– Retours d'expérience. – Les modalités particulières de compensation analysées ci-dessus montrent que l'objectif poursuivi par le législateur n'est pas de permettre de compenser un espace par un autre, comme c'est le cas de la compensation dans le cadre général de la séquence ERC, mais de compenser la valeur perdue pour le monde agricole par une contribution au profit de la filière agricole locale.
La compensation collective agricole n'est donc pas un outil de préservation des espaces agricoles ni réellement de reconstitution du potentiel de production.
Elle n'est pas non plus rattachée à une procédure devant conduire à la délivrance ou non d'une autorisation administrative permettant la poursuite du projet sous certaines conditions.
La doctrine considère d'ailleurs que l'insuffisance, voire l'absence de l'étude préalable, n'est pas un motif de refus d'un projet341. Tout au plus le préfet pourrait-il émettre des observations sans caractère contraignant.
Il a pu être souligné la vertu pédagogique de l'étude préalable, en ce sens qu'elle permet une prise de conscience par le maître d'ouvrage des impacts de son projet sur l'économie agricole du territoire.
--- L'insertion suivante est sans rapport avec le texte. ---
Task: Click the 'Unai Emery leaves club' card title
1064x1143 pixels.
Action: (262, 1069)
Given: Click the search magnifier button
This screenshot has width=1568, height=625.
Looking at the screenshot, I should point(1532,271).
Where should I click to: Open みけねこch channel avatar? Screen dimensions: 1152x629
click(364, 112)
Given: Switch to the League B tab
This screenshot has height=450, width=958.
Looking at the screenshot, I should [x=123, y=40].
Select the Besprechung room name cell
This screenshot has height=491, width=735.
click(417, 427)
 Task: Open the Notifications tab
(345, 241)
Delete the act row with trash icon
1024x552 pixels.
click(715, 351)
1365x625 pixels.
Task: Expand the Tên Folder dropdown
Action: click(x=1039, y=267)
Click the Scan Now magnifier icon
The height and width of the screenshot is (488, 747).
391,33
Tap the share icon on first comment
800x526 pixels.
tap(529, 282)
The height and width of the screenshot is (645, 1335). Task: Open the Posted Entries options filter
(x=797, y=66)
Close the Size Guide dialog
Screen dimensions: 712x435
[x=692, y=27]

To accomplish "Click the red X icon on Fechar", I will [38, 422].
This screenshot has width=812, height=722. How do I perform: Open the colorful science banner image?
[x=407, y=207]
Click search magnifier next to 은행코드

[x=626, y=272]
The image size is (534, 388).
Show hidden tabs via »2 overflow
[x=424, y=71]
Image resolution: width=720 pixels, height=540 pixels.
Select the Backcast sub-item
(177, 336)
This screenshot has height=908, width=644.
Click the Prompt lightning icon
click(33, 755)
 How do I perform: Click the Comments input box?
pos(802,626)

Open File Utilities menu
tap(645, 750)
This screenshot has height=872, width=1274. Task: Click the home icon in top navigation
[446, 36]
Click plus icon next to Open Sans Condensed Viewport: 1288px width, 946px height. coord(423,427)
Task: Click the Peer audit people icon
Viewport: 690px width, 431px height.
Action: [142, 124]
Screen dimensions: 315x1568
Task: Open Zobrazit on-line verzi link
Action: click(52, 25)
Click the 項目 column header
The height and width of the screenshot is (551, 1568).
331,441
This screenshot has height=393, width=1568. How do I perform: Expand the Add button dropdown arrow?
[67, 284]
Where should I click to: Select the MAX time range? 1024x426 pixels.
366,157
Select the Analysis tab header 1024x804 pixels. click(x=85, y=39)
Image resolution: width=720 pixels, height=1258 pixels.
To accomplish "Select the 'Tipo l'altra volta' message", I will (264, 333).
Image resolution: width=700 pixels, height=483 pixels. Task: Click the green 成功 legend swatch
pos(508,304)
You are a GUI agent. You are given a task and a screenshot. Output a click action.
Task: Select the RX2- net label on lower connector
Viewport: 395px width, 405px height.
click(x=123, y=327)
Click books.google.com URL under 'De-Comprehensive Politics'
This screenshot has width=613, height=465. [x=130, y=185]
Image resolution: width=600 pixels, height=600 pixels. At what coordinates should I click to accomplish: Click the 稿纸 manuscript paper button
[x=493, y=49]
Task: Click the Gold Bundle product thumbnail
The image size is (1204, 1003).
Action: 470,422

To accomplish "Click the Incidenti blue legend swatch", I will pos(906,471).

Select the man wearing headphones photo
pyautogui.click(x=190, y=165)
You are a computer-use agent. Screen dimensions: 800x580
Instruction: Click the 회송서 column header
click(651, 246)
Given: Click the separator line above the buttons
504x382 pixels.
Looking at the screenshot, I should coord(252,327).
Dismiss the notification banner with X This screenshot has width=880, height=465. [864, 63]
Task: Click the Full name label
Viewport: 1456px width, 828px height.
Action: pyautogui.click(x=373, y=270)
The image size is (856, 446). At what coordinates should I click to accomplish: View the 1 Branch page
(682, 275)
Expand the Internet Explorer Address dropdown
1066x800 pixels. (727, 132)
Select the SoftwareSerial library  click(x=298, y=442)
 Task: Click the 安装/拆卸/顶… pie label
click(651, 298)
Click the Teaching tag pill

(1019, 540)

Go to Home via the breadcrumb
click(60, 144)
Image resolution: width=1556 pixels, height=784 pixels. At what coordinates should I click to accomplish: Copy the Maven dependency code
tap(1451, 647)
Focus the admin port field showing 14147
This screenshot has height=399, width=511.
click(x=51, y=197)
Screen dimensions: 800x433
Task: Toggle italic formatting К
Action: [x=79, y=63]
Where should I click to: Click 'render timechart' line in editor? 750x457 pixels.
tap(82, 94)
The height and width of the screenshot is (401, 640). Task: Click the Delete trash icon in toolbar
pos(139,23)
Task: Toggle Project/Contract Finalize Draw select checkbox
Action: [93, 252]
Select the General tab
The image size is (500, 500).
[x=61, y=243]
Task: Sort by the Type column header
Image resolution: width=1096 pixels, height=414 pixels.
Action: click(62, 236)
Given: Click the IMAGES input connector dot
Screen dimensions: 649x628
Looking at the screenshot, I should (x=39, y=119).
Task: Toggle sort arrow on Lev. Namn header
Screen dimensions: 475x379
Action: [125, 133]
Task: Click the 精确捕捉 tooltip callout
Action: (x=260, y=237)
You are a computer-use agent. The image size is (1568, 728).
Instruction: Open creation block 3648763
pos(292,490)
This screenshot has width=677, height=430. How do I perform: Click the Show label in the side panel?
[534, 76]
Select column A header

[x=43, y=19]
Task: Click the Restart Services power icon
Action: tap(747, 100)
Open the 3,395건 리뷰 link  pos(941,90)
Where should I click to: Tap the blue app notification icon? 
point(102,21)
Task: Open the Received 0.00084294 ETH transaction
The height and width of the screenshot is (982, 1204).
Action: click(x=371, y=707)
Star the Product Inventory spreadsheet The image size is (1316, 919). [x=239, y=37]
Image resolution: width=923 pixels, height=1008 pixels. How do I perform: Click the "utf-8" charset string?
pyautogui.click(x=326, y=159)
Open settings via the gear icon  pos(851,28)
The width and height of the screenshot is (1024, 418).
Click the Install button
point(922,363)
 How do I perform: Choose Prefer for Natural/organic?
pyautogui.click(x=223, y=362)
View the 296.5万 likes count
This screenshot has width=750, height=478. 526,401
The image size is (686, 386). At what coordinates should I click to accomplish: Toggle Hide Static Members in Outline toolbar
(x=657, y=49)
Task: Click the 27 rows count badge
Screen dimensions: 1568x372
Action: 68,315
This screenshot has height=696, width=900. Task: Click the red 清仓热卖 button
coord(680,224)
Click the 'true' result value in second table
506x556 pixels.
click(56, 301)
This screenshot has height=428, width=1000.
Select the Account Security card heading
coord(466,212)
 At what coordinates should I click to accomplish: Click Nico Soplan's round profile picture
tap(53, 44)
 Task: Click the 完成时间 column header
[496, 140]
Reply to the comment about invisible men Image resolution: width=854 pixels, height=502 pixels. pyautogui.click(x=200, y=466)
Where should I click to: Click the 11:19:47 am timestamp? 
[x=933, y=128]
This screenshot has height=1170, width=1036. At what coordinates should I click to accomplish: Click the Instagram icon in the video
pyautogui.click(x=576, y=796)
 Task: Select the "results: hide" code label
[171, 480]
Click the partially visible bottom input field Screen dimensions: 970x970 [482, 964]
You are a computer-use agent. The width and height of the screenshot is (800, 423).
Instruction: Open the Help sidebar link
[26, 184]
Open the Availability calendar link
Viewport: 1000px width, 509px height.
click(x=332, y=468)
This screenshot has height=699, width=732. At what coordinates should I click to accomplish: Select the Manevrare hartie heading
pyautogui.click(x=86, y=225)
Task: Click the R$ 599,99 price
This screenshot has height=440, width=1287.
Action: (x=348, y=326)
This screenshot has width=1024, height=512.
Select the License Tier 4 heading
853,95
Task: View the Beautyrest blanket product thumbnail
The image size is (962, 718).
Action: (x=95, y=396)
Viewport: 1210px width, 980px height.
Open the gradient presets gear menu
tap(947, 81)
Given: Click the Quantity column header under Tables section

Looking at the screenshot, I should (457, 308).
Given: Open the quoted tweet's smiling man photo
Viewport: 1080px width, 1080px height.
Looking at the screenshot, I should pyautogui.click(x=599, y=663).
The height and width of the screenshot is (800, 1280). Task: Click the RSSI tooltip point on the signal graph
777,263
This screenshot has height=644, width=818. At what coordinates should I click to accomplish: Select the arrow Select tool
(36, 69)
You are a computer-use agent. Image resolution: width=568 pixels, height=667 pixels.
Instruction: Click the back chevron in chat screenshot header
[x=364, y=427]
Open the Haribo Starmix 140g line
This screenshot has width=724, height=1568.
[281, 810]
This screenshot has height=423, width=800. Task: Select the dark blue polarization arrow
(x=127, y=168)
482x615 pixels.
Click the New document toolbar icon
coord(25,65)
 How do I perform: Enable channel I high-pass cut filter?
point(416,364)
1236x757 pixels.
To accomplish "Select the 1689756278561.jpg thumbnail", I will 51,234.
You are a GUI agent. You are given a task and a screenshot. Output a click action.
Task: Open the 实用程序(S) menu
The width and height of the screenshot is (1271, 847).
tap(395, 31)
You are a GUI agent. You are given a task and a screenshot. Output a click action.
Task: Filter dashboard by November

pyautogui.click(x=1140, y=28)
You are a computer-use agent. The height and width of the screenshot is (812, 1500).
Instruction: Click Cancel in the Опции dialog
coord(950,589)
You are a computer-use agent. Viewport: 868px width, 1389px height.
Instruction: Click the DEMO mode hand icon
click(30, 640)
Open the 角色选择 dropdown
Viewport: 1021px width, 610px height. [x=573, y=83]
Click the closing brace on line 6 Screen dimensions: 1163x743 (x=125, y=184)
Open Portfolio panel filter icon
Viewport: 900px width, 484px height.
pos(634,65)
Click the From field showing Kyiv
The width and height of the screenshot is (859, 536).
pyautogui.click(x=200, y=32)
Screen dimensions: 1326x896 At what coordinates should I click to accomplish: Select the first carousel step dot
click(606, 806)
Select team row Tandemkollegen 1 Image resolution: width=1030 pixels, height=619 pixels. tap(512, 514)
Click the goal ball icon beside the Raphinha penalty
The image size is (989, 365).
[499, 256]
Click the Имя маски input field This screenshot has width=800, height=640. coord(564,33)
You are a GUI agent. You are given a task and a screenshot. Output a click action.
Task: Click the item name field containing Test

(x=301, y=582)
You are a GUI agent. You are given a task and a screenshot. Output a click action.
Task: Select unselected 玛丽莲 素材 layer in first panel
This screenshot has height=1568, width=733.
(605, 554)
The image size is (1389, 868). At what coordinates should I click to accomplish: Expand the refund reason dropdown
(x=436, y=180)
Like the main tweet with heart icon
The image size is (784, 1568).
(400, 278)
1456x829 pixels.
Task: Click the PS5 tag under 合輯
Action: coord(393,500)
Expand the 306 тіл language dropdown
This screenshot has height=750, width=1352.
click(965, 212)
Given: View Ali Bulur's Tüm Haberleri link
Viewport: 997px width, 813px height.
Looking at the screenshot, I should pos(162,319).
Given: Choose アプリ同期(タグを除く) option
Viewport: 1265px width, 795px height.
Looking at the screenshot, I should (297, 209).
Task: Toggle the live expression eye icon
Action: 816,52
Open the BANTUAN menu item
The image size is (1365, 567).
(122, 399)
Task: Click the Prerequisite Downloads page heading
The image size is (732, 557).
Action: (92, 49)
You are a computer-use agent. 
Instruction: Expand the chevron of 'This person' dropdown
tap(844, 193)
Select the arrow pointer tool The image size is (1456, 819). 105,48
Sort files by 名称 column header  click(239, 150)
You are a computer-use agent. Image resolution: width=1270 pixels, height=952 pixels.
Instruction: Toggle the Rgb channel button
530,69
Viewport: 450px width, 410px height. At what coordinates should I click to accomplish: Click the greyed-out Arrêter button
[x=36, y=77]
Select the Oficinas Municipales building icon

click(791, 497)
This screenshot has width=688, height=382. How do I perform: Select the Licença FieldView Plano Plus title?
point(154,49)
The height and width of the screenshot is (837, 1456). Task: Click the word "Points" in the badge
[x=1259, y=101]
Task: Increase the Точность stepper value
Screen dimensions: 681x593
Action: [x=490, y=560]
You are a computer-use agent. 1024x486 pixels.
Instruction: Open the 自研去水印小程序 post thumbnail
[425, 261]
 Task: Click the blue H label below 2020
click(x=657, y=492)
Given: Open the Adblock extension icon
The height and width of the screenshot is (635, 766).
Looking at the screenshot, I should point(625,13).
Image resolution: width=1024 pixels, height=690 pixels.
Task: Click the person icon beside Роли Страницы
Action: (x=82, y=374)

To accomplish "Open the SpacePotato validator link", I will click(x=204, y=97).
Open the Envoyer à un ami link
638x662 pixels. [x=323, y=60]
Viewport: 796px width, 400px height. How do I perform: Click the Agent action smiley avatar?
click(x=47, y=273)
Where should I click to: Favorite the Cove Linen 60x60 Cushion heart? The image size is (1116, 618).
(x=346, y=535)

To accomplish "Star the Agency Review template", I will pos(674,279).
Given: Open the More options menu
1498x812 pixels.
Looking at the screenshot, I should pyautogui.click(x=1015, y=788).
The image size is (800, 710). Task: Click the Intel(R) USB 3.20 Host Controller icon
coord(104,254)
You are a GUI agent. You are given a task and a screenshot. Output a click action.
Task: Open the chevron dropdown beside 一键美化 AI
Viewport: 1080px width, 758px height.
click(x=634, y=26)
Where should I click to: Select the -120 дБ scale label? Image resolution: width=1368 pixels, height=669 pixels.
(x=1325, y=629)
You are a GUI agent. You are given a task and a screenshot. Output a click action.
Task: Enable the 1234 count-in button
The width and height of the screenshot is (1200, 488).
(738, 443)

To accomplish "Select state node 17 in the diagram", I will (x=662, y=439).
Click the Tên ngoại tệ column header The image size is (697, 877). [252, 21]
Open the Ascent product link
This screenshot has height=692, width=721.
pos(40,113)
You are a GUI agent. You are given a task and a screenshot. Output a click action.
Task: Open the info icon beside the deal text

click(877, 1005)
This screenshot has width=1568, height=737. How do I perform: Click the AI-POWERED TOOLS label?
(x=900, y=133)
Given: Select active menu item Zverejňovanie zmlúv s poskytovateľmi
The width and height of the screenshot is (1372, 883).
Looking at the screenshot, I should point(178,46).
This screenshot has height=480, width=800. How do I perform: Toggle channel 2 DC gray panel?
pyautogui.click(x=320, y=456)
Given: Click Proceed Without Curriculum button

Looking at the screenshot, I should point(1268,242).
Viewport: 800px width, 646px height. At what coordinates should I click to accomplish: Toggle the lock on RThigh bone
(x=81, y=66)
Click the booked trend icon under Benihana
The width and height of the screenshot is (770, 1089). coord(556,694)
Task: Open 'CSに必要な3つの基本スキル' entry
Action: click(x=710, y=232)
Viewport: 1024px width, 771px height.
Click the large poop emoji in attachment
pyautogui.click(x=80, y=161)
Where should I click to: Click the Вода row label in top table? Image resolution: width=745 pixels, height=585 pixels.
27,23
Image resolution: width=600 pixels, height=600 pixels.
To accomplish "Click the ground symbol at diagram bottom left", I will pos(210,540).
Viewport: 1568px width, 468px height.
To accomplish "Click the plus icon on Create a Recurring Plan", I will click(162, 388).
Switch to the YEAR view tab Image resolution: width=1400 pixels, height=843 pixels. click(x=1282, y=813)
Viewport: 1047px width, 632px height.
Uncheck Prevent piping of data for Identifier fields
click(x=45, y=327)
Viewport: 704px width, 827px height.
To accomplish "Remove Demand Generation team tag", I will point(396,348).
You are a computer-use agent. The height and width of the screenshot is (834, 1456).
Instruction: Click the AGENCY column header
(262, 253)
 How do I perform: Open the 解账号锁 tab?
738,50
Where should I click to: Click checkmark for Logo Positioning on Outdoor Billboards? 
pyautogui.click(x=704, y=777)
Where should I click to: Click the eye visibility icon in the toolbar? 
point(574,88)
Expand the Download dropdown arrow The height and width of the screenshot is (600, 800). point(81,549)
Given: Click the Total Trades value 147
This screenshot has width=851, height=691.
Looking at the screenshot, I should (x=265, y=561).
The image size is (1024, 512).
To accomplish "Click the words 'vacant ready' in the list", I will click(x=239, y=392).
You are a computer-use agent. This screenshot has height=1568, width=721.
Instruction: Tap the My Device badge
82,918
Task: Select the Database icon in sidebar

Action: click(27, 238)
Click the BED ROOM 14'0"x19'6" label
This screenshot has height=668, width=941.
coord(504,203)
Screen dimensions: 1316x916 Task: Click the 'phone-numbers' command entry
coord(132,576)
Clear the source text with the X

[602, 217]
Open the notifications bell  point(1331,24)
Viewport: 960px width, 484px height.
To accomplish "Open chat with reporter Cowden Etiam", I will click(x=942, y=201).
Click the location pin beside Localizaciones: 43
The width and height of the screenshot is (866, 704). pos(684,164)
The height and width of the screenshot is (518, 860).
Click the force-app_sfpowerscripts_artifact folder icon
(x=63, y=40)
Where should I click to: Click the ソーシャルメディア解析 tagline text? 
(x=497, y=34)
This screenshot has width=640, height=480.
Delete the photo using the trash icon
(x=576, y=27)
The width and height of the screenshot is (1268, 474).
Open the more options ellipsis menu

Comme le souligne le rapport conjoint du Conseil général de l'environnement et du développement durable et du Conseil général de l'alimentation, de l'agriculture et des espaces ruraux du 16 mars 2021342 : « Le ministère de l'Agriculture et de l'Alimentation a réalisé un bilan qui montre que, au 31 décembre 2018, 121 projets ont fait l'objet d'une étude préalable agricole. 71 % des projets font l'objet de mesures de compensations avec un montant moyen par projet de 200 000 €. En 2019, 116 dossiers d'étude préalable agricole ont donné lieu à un avis de la commission départementale de préservation des espaces naturels, agricoles et forestiers (CDPENAF). Les mesures proposées sont essentiellement des mesures de soutien aux investissements (équipements, travaux agricoles, etc.) ».